Coiled Spring Capital Mid-week report 3/27/24

Rotation is in the air...

Please note that the stock market is closed on Friday so this report will be condensed as we will cover the trading week at length in the weekend report.

This week marks the end of the 1Q of 2024. With the end of the Q, there is usually quite a bit of rebalancing and shuffling of positions, which results in decent volatility. This makes determinations around index trading much more difficult as the machinations driving much of the money flow are mechanical. This doesn’t mean they don’t have meaning. In fact, the rotations that we have seen this week, may very well be offering a forward view for where money will flow in 2Q.

In our last weekend report, we discussed why the market didn’t look like it was ready to turn down yet and today we forged a new all-time closing high on the SPX.

Here is an excerpt from last week’s report:

The trend line from the Oct low continues to be defended as does the 8 day EMA. For a bullish trend to end, simple market structures have to deteriorate and break down. So far that remains elusive.

If the market can manage to close around here tomorrow, the SPX will notch a 10% gain for the Q. Only bested by the Mag7 index, thanks to NVDA, which was up a cool 82% (eat your heart out Lead Lag who has been calling for its demise since 300).

This will also mark the 2nd time in over 20 years that the index rose every month from Nov - March.

These are fairly substantial performance numbers and painful for those that walked into the year calling for higher rates/inflation to destroy last year’s stock market gains. Unfortunately, opinions don’t make money in the stock market, price does, and price is truth. We have largely been on the right side of the market since the Oct ‘22 low because we interpret and follow price. Despite some trepidation that the recent rally was losing steam, we have remained on the right side of the market. Our positioning remains steadfastly bullish and have been moving away from growth sectors and diversifying into other cyclical sectors. So far, that has been a good move as growth has somewhat stalled.

Software is a leading growth sector and has largely traded sideways to down since it peaked in early Feb.

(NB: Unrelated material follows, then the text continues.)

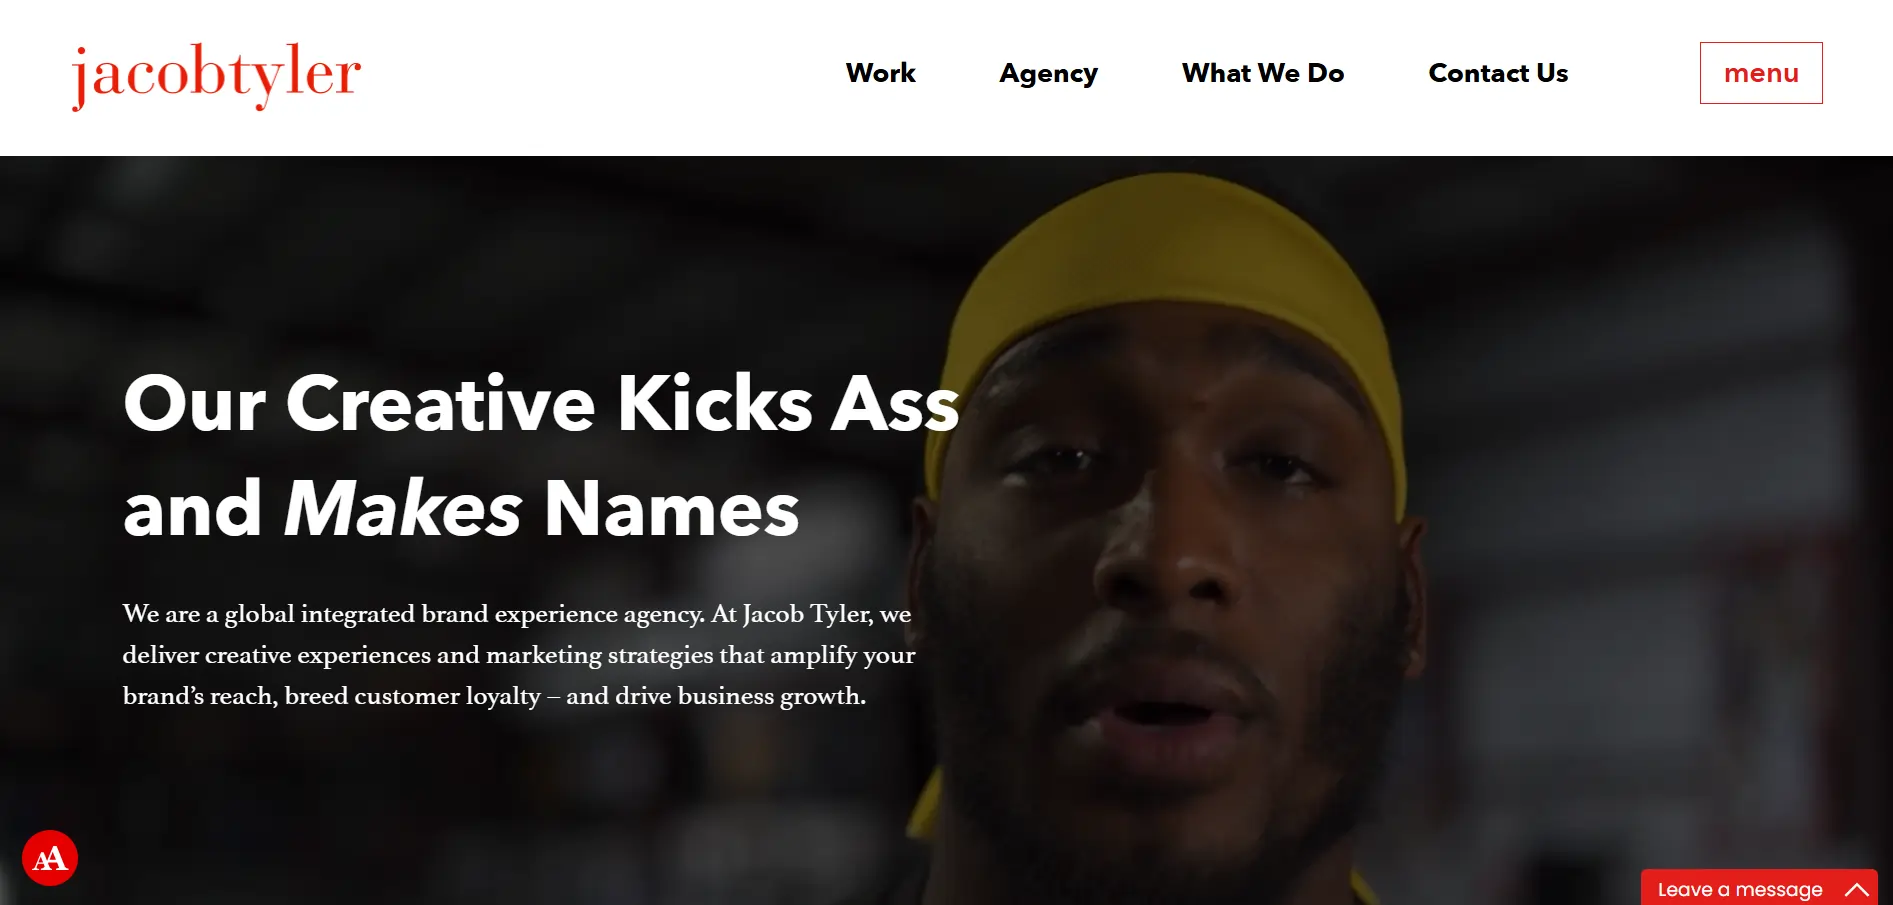Click the jacobtyler logo
The height and width of the screenshot is (905, 1893).
coord(216,75)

Semis peaked in early March.

Technology (XLK) also peaked in early March.

But the Equal weight SPX (SPW Index) just made a new ATH today.

And Midcaps (MDY) are powering higher after making a new ATH in early March.

Even small cap growth just had its highest close in over 2 years.

Despite the fact that inflation remains stubbornly high, the rate of improvement in the economy and its resilience in dealing with higher rates is shifting money into cyclically exposed companies. That is why we are seeing mid-caps, industrials, materials, and financials grossly outperform as of late.

Materials (XLB) are on a tear since we highlighted in Feb (red circle).

Industrials (XLI) will not relent.

Financials (XLF) about to close at an all time weekly high.

This sort of strength in the cyclical parts of the stock market, is quite notable. Sure, NVDA looks like it might roll over here. Peel the onion a little and you’ll see that the market strength is broadening out quite a bit. Whoever keeps harping that the leadership in the market is narrow, simply isn’t paying attention.